Quello che scarichi sul tuo computer ha un indirizzo ()

Nei casi più estremi non si comprende il concetto stesso di “archivio”. Una delle possibili ragioni è l’iperconnettività: per questo gruppo di persone i computer non sono l’interfaccia base per il contatto con il mondo digitale, ma Internet in generale e, più nello specifico, app come Google, Instagram e TikTok.

Allo stesso modo, la ricerca è il modo predefinito per ottenere ciò che desideri, non la scansione delle cartelle. In pratica, è come se questi utenti avessero una nozione essenzialmente diversa di cosa significhi ottenere contenuti su Internet. Per loro, le informazioni sono sempre disperse, ma basta digitare qualcosa e ti arriva.

Non è tuo e puoi farne a meno

Un altro punto importante da sottolineare nella conversazione sulla praticità dell’accesso è che, beh, anche questo non può essere dato per scontato.

NO Tecnocast 290, discutiamo alcuni casi in cui l’utente potrebbe perdere l’accesso ai prodotti digitali che ha acquistato. Un esempio pratico è quello che è successo all’e-book store di Microsoft, chiuso nel 2019. I libri digitali acquistati sono stati semplicemente cancellati.

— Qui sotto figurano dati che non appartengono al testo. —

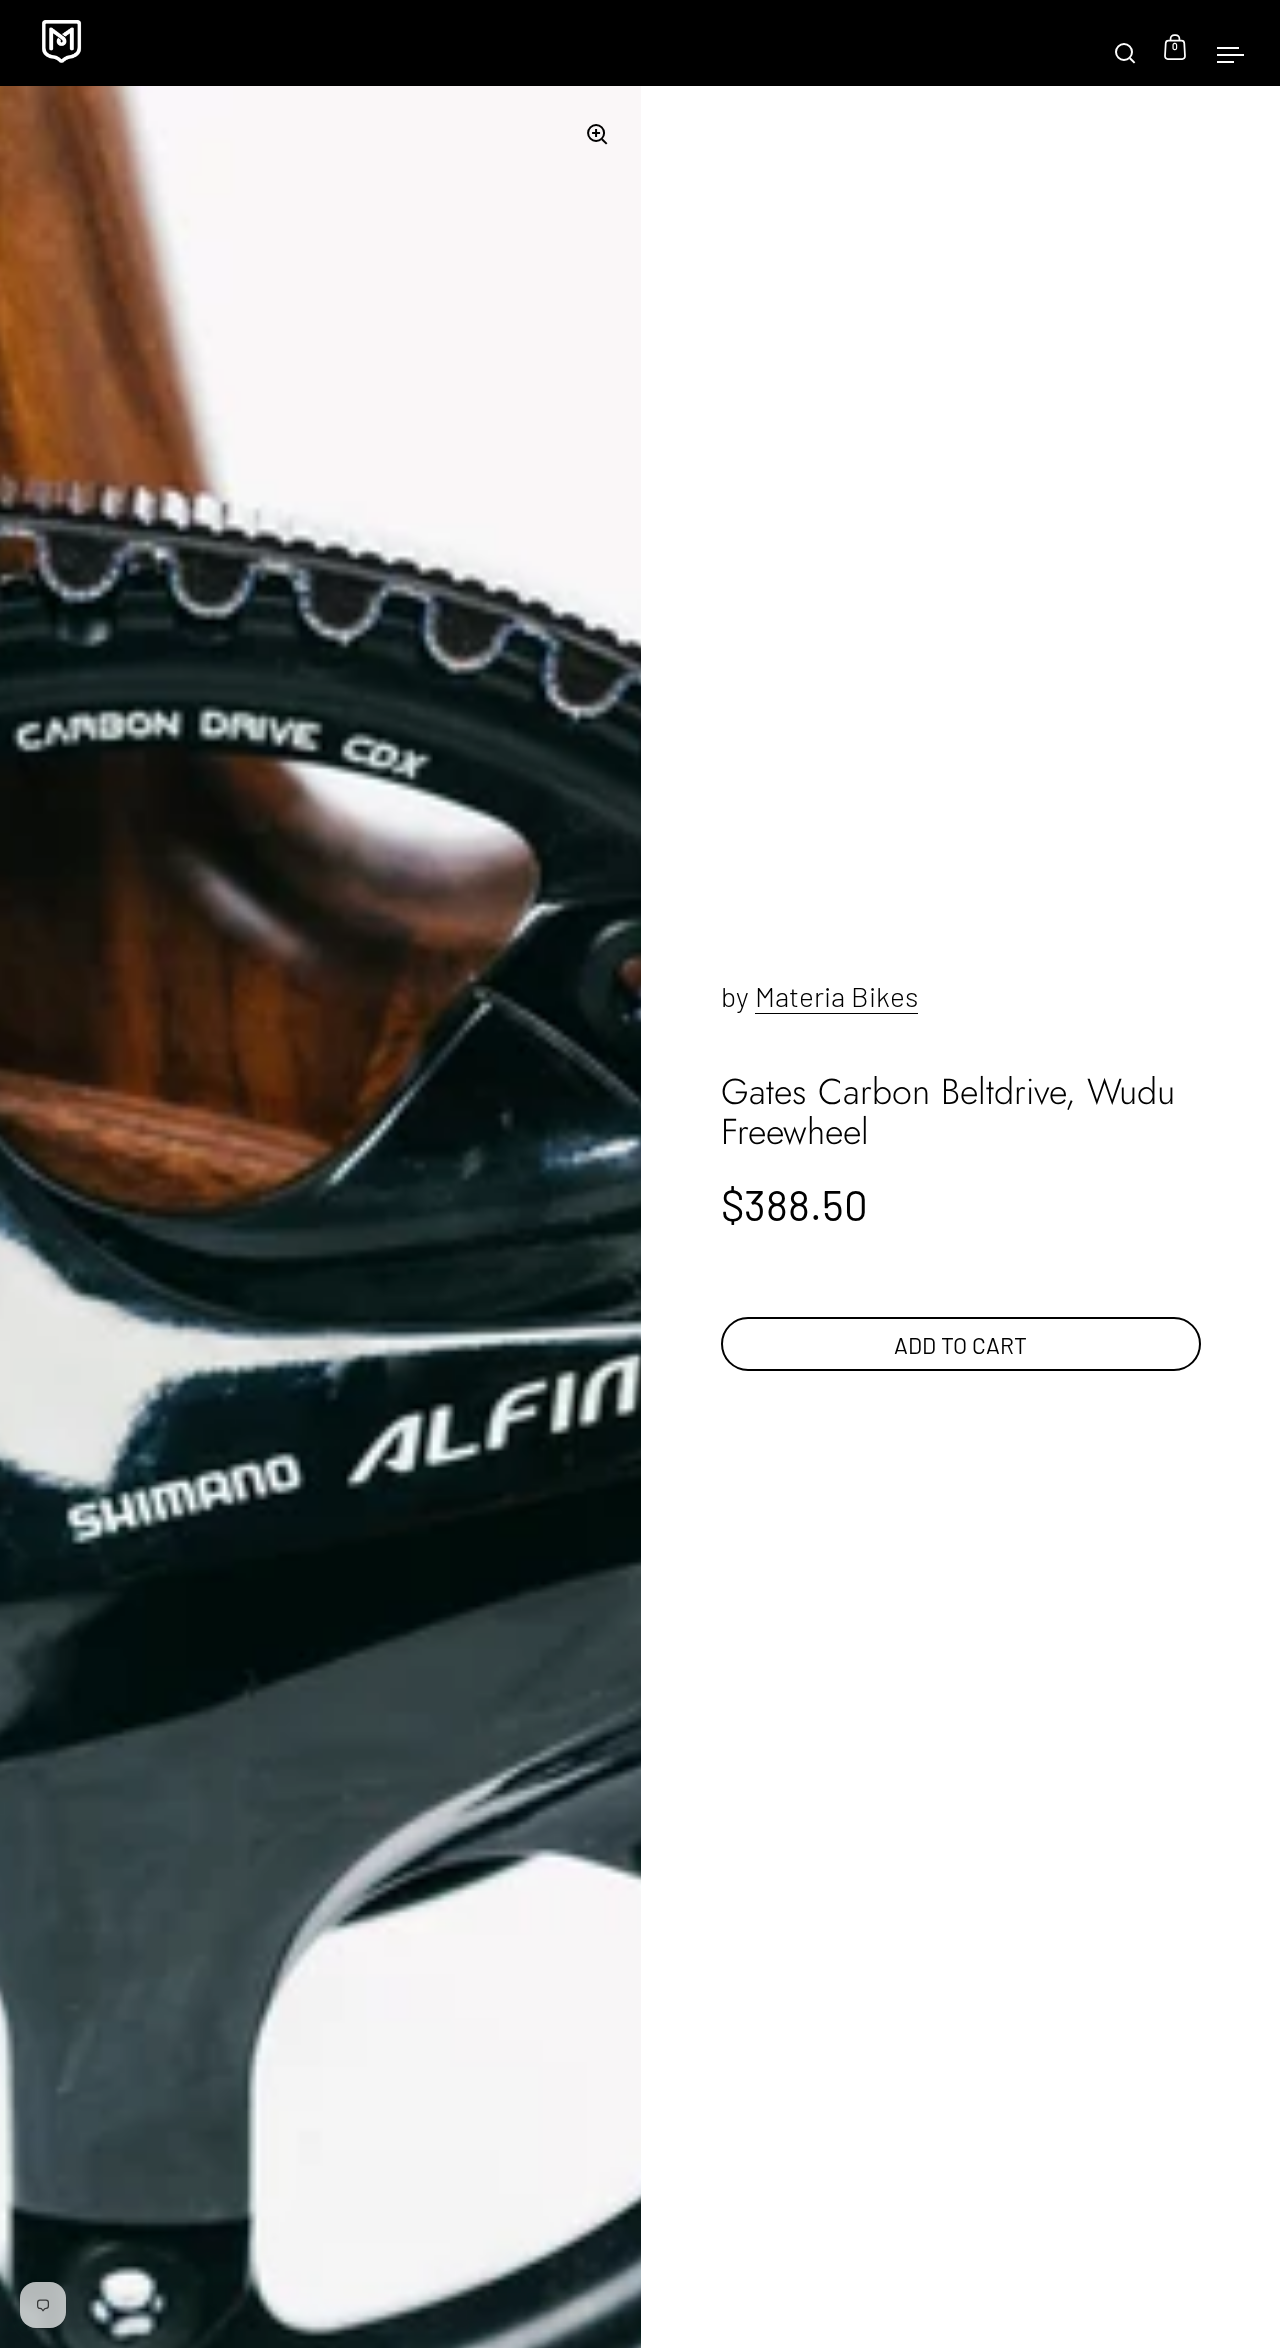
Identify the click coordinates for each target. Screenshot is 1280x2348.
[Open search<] (1125, 43)
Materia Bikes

La società ha rimborsato i consumatori, ovvero non vi è stata alcuna perdita finanziaria, ma la situazione attira ancora l’attenzione. Il DRM impedisce già la manipolazione del file stesso, decaratterizzando il rapporto di proprietà al momento dell’acquisto di questi prodotti, ma la cosa può andare oltre. Per motivi al di fuori del tuo controllo, il contenuto potrebbe semplicemente… scomparire.

E se la tua libreria Kindle scomparisse? (immagine: pubblicità/Amazon)

La domanda è: visto come è strutturata oggi questa dinamica di accesso, saremmo molto delusi se ciò accadesse? Se il negozio di e-book di Amazon chiudesse domani e tu perdessi l’accesso alla tua biblioteca digitale, accumulata nel corso degli anni, questo ti lascerebbe triste?

È possibile che, per molti di noi, la risposta sia no (come lo è stato per alcuni membri del banco Tecnocast 290). A differenza di quanto accadrebbe con le opere fisiche esposte sugli scaffali, o con i file che tanto faticavamo a scaricare, la perdita di questo contenuto digitale non rappresenterebbe altro che un piccolo fastidio, e guarda un po’.

Per comodità, rinunciamo alla proprietà. E l’attaccamento.